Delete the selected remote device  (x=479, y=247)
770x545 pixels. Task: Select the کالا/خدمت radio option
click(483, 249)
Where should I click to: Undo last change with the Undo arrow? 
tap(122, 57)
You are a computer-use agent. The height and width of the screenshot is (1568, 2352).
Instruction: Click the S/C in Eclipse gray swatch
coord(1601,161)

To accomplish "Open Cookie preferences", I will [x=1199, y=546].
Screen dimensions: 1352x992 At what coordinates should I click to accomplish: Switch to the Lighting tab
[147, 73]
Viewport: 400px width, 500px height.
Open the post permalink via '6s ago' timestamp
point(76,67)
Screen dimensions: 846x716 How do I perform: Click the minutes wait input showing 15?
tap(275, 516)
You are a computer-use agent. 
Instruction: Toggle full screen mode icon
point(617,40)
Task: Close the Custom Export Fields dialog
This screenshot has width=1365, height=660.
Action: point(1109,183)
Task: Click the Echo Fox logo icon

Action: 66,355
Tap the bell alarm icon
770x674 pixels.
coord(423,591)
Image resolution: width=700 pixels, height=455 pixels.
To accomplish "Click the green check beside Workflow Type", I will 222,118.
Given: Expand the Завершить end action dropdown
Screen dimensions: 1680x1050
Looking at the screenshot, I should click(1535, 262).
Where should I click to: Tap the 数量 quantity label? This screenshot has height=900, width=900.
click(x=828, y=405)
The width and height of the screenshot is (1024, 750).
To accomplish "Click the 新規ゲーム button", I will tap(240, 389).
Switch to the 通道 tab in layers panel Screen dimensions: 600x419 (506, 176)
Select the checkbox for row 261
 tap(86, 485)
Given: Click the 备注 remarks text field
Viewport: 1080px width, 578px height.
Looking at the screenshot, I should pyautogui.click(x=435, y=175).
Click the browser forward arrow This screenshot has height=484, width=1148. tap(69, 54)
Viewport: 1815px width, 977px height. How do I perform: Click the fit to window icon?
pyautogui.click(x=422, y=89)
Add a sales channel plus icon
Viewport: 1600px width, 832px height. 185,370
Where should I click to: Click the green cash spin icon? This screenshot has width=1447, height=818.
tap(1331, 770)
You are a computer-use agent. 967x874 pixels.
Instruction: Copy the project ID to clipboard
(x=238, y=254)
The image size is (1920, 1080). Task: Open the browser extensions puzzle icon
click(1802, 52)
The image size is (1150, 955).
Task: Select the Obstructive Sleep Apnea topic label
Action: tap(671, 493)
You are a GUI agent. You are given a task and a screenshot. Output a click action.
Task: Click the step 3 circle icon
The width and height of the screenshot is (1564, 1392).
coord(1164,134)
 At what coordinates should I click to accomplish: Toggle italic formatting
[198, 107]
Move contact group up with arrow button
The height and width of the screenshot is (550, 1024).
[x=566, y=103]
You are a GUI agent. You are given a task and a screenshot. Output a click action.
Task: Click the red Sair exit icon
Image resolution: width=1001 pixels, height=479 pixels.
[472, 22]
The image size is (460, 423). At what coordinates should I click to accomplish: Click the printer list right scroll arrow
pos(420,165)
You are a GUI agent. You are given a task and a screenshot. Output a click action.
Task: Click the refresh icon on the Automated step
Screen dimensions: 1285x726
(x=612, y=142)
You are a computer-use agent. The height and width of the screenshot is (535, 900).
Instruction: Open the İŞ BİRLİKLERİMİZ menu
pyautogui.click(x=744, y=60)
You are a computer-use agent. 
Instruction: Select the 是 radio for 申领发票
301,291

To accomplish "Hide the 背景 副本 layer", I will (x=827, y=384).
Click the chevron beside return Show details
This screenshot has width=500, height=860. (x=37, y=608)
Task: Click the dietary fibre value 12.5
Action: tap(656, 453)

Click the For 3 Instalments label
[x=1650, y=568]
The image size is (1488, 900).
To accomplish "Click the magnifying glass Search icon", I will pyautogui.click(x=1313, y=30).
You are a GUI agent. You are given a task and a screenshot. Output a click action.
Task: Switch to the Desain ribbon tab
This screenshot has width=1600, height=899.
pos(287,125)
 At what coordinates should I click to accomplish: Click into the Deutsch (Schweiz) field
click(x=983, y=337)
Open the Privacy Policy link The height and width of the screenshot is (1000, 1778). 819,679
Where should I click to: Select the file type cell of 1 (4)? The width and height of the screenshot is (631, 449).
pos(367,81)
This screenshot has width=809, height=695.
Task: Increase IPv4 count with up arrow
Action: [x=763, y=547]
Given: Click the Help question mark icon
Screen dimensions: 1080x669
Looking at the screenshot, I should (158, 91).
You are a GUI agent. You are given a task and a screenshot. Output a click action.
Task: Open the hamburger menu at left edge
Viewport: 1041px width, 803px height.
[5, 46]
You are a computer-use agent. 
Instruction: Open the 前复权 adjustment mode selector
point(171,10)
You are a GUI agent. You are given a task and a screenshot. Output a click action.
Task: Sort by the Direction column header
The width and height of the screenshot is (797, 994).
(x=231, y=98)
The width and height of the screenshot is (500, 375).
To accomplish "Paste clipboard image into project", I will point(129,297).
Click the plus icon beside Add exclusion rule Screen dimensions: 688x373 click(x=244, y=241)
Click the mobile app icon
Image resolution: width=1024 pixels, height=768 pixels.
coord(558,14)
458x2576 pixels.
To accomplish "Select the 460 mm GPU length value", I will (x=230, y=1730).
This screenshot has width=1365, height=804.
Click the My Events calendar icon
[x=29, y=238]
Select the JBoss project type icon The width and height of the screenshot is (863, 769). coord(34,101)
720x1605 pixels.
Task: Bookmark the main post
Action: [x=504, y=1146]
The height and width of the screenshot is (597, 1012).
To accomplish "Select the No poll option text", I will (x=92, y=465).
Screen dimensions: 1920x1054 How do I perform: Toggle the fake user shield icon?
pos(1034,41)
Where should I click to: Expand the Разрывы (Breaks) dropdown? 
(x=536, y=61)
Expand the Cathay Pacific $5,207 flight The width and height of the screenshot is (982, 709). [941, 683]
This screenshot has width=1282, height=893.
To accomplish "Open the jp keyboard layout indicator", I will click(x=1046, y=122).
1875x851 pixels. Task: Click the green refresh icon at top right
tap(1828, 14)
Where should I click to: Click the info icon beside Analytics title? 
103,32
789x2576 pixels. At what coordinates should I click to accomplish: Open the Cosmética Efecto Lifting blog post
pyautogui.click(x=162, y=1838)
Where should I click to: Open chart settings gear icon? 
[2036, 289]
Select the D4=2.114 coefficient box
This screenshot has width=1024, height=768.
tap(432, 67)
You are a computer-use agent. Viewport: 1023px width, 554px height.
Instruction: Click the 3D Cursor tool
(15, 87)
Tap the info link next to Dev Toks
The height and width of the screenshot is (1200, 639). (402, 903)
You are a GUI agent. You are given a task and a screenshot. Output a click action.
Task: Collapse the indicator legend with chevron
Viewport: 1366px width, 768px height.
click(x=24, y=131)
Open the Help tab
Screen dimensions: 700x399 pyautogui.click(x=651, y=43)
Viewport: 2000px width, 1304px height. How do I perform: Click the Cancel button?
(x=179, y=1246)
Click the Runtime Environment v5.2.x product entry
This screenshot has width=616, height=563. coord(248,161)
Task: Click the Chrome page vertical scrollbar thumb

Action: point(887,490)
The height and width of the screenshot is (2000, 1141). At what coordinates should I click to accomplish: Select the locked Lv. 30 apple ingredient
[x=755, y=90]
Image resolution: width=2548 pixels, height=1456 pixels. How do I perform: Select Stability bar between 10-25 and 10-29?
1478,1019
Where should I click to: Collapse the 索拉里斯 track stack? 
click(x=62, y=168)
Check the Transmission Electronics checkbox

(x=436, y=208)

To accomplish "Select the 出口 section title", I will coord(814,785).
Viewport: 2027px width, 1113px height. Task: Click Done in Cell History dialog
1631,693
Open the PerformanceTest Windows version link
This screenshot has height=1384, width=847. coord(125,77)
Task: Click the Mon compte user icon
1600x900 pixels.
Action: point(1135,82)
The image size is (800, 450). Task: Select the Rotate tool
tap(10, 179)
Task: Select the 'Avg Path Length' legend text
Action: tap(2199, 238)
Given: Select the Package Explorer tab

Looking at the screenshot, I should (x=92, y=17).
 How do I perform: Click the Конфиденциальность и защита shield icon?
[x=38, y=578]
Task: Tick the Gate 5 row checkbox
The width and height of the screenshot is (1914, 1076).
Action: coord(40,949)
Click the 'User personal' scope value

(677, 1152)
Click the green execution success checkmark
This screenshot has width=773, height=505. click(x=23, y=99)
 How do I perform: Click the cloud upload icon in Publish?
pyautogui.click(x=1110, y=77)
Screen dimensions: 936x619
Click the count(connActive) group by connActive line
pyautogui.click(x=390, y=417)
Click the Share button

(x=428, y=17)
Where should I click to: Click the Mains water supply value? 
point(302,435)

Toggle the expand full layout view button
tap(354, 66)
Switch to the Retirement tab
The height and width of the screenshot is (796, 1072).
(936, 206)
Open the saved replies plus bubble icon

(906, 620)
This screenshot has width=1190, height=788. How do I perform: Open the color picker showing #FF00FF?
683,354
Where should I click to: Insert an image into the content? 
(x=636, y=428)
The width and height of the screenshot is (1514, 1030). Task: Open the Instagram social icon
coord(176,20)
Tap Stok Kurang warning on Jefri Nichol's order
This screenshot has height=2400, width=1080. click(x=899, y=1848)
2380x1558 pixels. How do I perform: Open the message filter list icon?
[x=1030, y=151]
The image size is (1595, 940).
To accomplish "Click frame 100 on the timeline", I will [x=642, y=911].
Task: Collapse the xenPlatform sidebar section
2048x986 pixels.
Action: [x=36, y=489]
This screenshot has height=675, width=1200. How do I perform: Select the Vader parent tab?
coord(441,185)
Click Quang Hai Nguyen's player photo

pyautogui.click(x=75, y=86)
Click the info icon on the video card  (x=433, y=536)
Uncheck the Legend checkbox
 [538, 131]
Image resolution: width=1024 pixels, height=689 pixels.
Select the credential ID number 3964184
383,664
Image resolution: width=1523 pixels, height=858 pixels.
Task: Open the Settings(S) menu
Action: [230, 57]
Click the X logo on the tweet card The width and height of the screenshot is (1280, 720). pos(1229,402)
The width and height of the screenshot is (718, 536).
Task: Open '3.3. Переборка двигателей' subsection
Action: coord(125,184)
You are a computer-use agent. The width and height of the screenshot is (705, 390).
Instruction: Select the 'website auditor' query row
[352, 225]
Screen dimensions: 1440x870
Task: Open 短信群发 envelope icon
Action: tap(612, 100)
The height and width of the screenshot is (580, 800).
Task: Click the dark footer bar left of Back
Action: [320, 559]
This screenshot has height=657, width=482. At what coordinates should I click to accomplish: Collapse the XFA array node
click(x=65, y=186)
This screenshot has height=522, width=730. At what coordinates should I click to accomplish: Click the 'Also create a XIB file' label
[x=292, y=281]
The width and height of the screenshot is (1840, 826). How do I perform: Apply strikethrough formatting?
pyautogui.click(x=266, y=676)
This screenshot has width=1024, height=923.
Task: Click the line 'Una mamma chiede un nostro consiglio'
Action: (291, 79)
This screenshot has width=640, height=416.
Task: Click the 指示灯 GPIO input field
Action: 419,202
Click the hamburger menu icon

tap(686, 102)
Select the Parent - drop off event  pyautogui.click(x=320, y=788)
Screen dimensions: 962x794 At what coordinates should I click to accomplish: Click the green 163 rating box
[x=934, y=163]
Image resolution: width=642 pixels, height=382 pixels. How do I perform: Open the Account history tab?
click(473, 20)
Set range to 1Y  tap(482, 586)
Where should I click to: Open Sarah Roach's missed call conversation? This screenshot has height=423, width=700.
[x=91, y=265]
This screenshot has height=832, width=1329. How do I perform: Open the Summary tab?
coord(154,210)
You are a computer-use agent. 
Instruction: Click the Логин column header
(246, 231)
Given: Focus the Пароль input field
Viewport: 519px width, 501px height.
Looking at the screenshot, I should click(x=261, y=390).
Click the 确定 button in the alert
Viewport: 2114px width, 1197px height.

==========

▶ **GIVEN TASK**
Display every line of the items above that contains the word "Help".

▶ **SOLUTION TO THE PROBLEM**
Given: Click the Help question mark icon
Open the Help tab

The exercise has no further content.